• _EXERCISE BRIEF_: Write out the records below without any changes, starting with the line that contains "Given: Toggle the Миниатюра checkbox" and going on through the end of the records. Leave the pictures out of your answer.

Entries from a dataset

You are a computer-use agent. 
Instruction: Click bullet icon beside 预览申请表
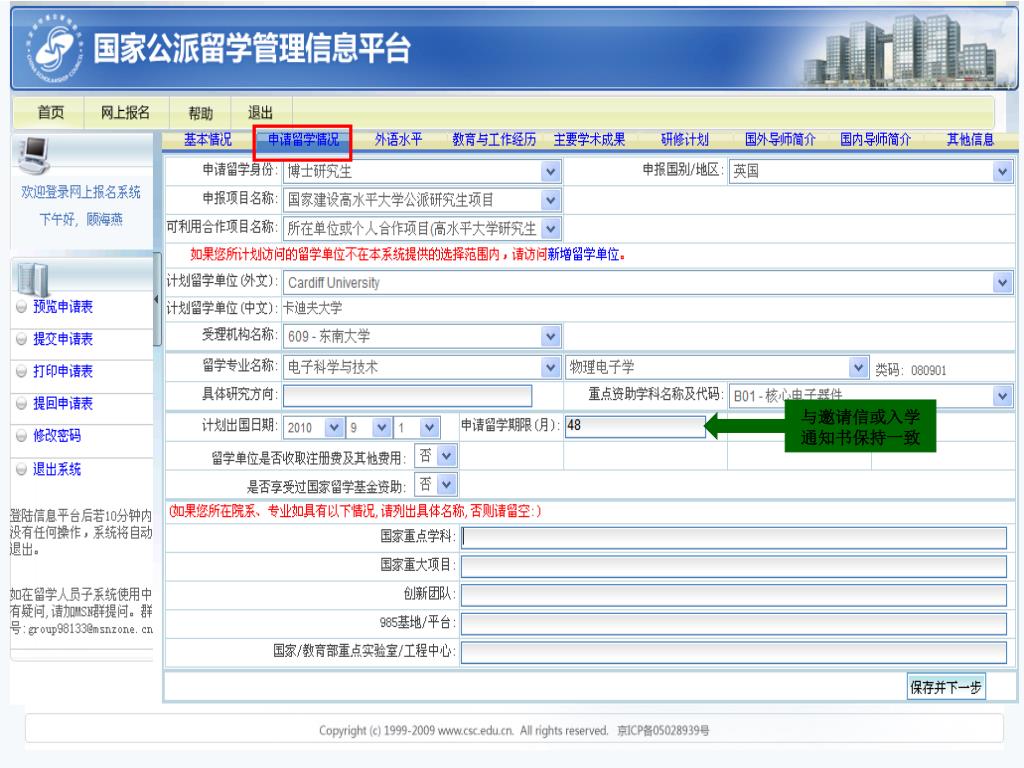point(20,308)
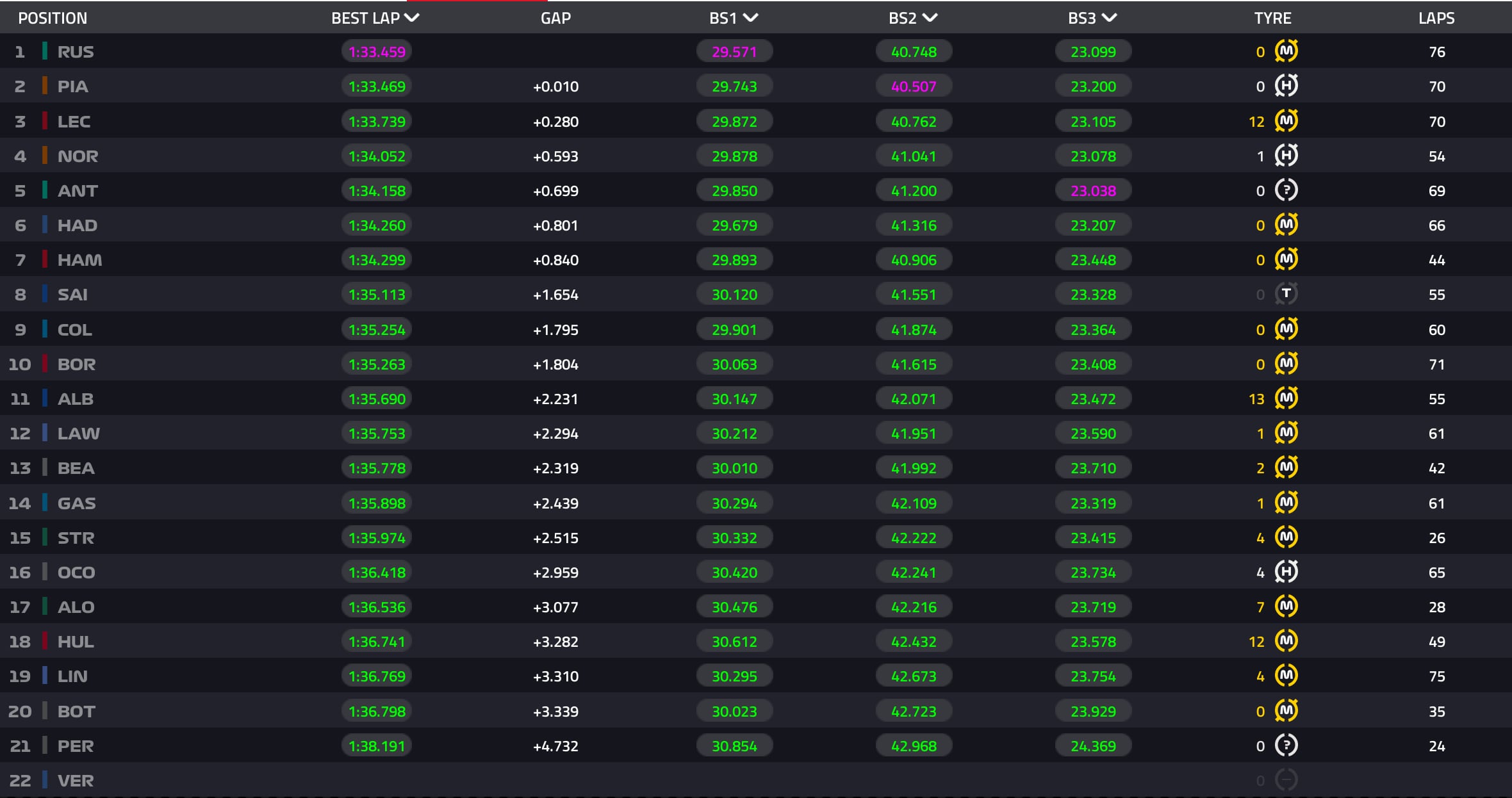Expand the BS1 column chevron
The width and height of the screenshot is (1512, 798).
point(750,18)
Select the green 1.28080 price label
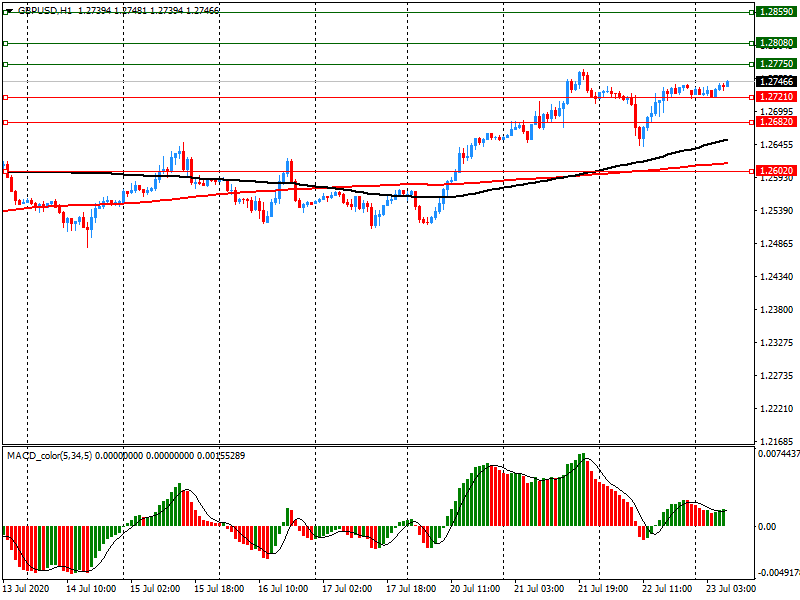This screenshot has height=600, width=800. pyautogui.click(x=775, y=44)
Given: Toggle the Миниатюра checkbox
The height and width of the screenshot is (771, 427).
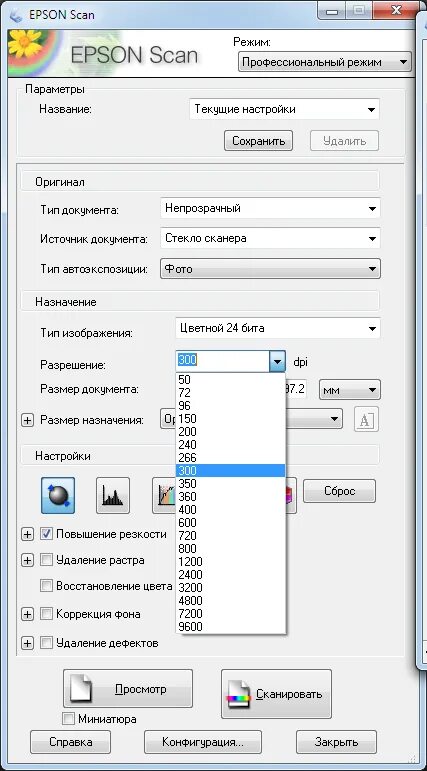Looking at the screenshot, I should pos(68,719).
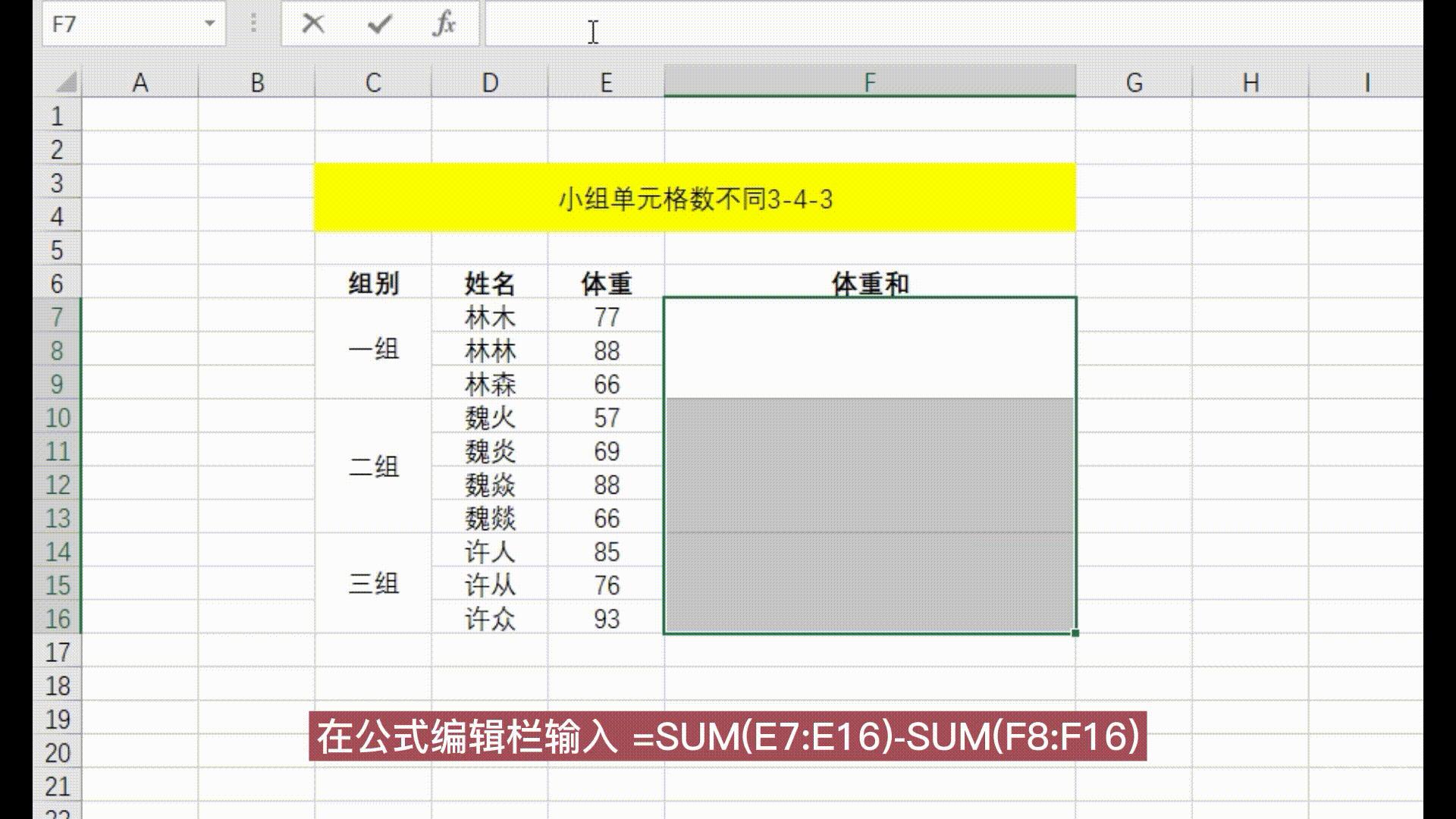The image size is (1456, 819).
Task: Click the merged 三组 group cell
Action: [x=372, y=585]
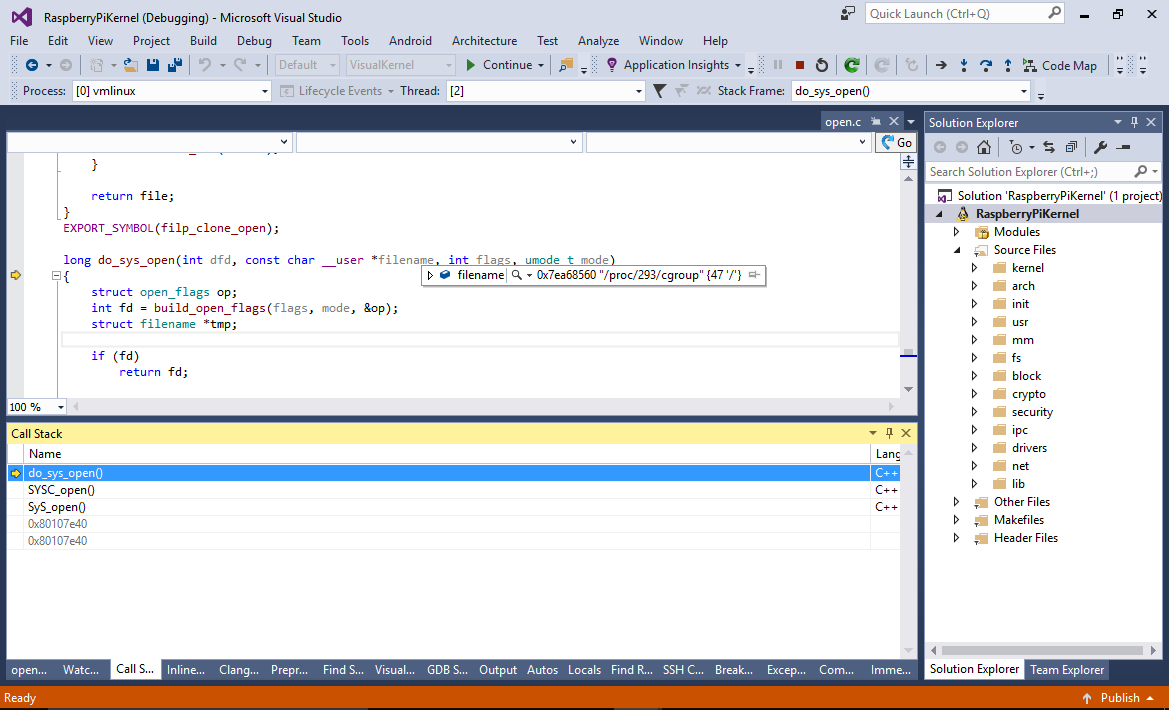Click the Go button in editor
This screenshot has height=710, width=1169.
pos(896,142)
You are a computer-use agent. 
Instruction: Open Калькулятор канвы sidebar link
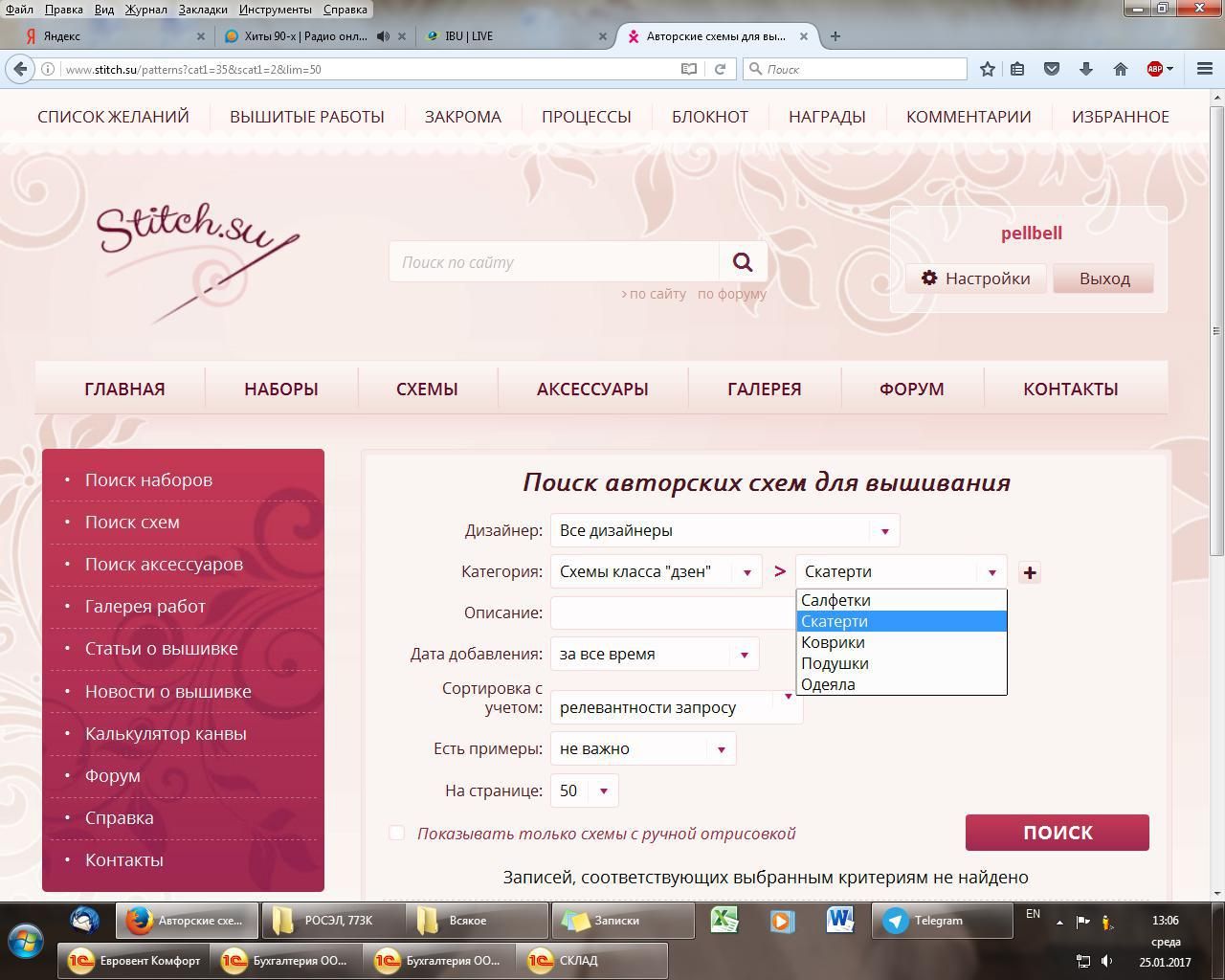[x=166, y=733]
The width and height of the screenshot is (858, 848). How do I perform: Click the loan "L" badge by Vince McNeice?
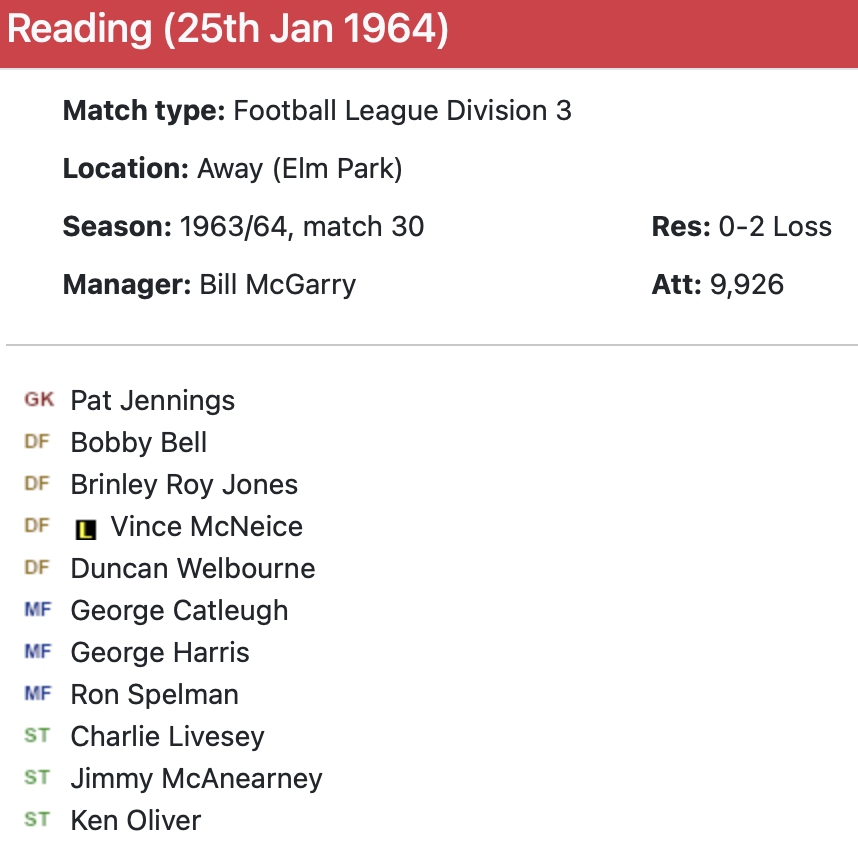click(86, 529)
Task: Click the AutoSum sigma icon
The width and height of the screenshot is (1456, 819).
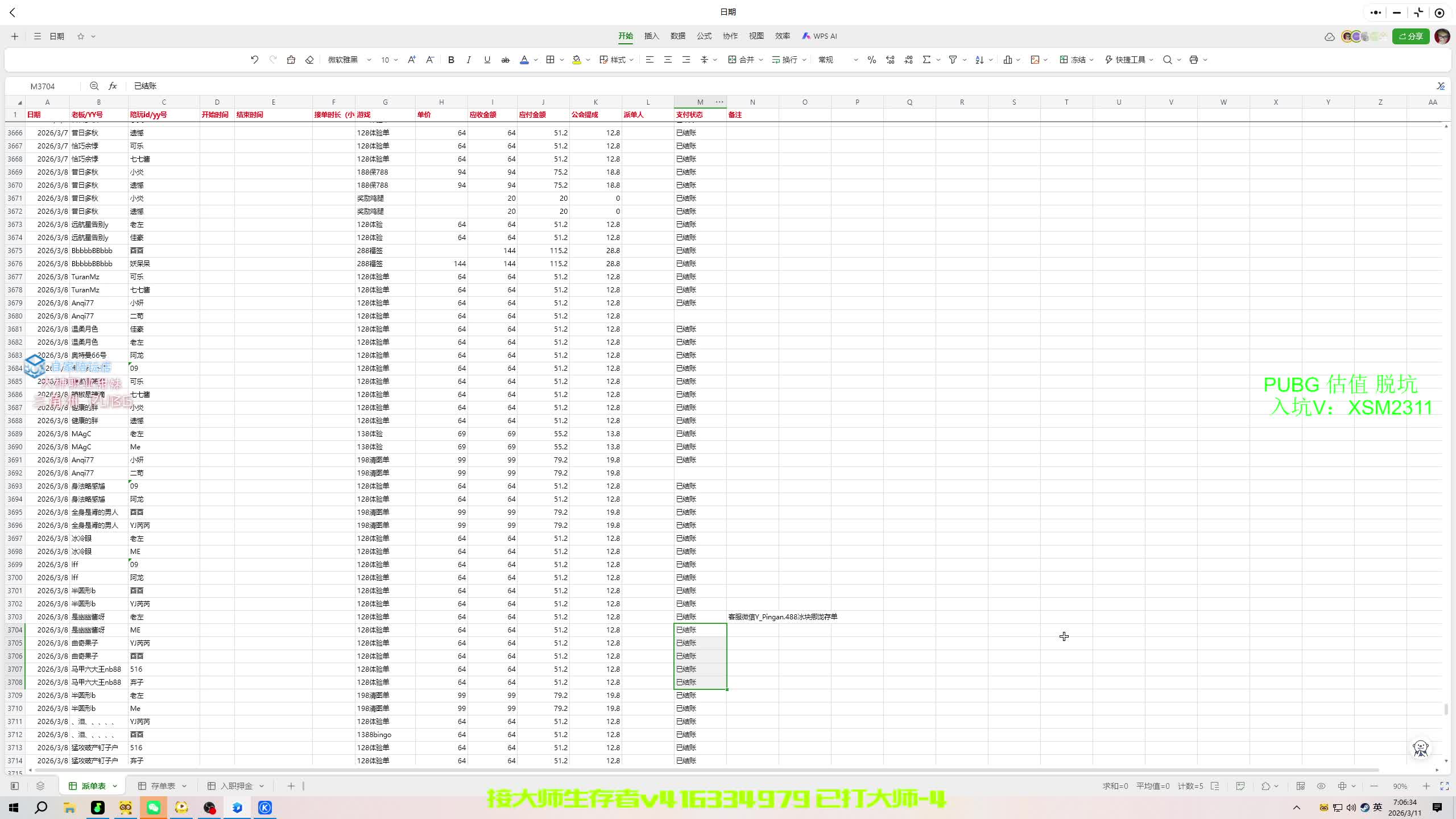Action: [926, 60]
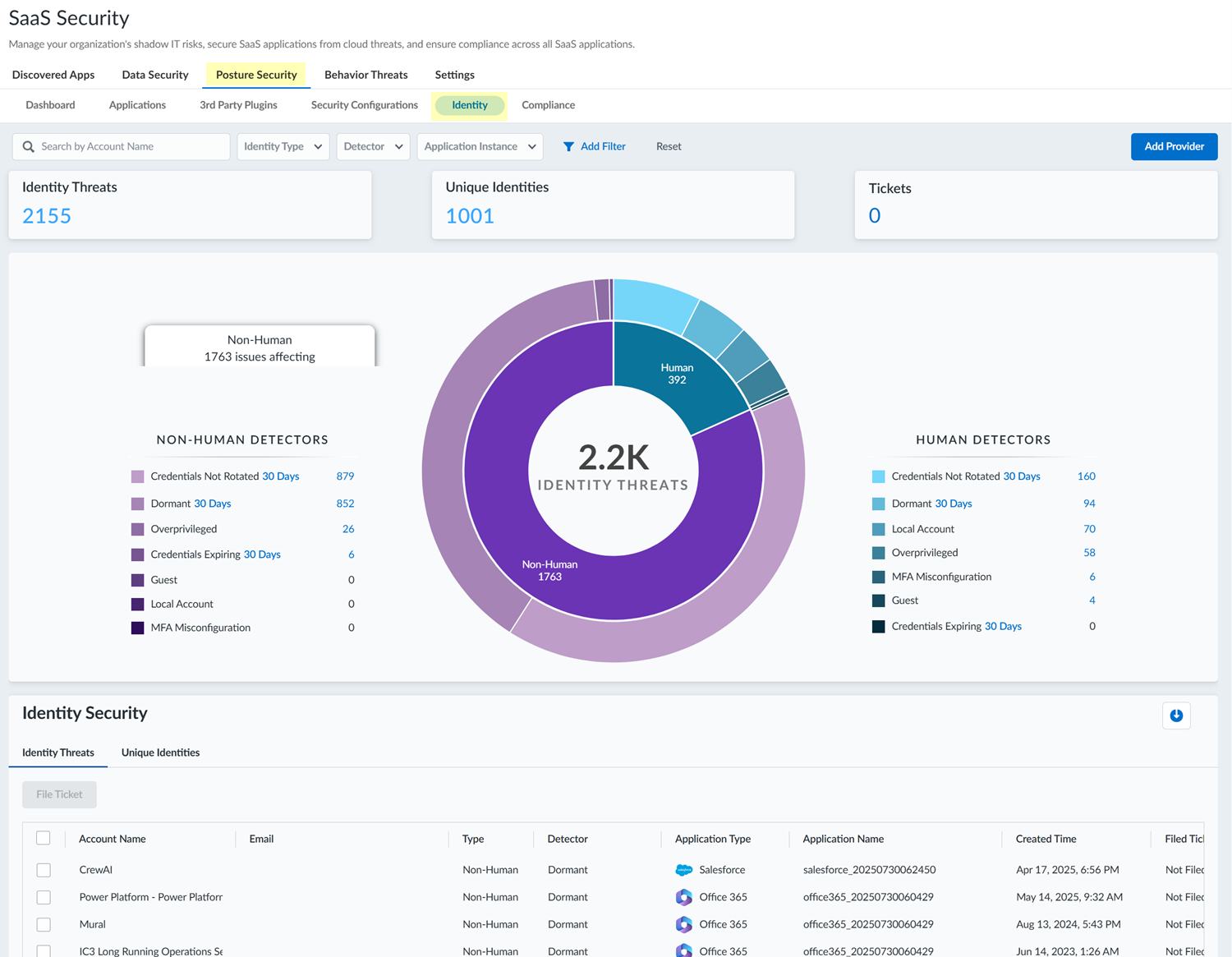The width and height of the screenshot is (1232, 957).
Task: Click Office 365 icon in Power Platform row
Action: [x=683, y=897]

• _OUTPUT_:
Given: Toggle the Миниатюра checkbox
The height and width of the screenshot is (771, 427).
Looking at the screenshot, I should pos(68,719).
The image size is (1456, 819).
Task: Click the merged 三组 group cell
Action: [x=372, y=585]
Click the Go button in editor
This screenshot has height=710, width=1169.
pos(896,142)
You are a computer-use agent. 
Instruction: Open Калькулятор канвы sidebar link
[x=166, y=733]
The width and height of the screenshot is (858, 848). How do I perform: Click the loan "L" badge by Vince McNeice?
click(86, 529)
Task: Click the AutoSum sigma icon
The width and height of the screenshot is (1456, 819).
Action: [926, 60]
The width and height of the screenshot is (1232, 957).
Task: Click Office 365 icon in Power Platform row
Action: [x=683, y=897]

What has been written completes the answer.